### DIRECTIONS
Reproduce the passage on grease in sewers below word for word, starting at "Home garbage disposals" and ending at "in other areas.".

### EXTRACT TO READ
Fats, Oils, and Greases aren't just bad for your arteries and your waistline; they're bad for sewers, too.
Sewer overflows and backups can cause health hazards, damage home interiors, and threaten the environment. An increasingly common cause of overflows is sewer pipes blocked by grease. Grease gets into the sewer from household drains as well as from poorly maintained grease traps in restaurants and other businesses.
Where Grease Comes From
Most of us know grease as the byproduct of cooking. Grease is found in things such as:
Butter and margarine
Too often, grease is washed into the plumbing system, usually through the kitchen sink. Grease sticks to the insides of sewer pipes (both on your property and in the streets). Over time, the grease can build up and block the entire pipe.
Home garbage disposals do not keep grease out of the plumbing system. These units only shred solid material into smaller pieces and do not prevent grease from going down the drain.
Commercial additives, including detergents, that claim to dissolve grease may pass grease down the line and cause problems in other areas.

Items stored from a collection:
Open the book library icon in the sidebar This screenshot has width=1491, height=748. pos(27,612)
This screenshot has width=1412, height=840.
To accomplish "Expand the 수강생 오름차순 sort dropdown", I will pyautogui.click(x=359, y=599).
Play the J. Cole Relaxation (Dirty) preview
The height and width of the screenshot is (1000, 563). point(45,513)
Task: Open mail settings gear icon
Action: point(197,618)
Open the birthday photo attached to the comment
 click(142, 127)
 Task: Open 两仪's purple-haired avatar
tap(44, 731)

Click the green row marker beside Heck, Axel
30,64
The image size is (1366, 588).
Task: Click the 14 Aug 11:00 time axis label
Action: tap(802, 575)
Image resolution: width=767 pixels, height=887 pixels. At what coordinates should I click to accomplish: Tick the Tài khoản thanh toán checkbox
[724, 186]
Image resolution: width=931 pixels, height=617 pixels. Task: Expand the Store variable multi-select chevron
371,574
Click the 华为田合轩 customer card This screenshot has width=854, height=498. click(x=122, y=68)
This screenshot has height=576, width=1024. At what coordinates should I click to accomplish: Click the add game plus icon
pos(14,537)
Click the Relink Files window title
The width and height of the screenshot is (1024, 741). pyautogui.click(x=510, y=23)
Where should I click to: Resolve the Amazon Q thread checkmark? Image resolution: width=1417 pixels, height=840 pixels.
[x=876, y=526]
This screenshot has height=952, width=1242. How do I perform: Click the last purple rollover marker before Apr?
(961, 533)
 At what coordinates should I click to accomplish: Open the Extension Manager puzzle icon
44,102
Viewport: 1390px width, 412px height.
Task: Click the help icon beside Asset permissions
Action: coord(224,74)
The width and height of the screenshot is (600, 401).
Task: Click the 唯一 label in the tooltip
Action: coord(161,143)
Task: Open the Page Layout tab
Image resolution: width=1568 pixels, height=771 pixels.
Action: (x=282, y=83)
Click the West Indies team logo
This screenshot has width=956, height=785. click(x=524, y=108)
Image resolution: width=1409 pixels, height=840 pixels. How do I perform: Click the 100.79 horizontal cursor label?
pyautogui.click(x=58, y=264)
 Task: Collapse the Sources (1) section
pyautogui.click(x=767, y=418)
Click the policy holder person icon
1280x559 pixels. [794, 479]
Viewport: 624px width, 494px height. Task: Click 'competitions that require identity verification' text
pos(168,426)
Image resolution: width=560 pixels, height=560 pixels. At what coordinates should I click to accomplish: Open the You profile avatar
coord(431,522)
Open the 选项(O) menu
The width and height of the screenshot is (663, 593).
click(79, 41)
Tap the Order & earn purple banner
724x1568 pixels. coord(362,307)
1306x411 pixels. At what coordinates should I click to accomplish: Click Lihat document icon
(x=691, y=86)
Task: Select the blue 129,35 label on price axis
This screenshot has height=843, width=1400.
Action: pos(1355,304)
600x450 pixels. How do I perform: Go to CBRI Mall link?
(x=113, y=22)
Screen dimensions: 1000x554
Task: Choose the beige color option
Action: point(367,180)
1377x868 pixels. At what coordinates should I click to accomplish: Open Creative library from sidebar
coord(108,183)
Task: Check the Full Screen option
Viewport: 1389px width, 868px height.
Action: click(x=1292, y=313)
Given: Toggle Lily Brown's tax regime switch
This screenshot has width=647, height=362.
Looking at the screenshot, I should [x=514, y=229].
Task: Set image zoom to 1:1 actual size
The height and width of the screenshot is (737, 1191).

### TASK SOLUTION
Home garbage disposals do not keep grease out of the plumbing system. These units only shred solid material into smaller pieces and do not prevent grease from going down the drain.
Commercial additives, including detergents, that claim to dissolve grease may pass grease down the line and cause problems in other areas.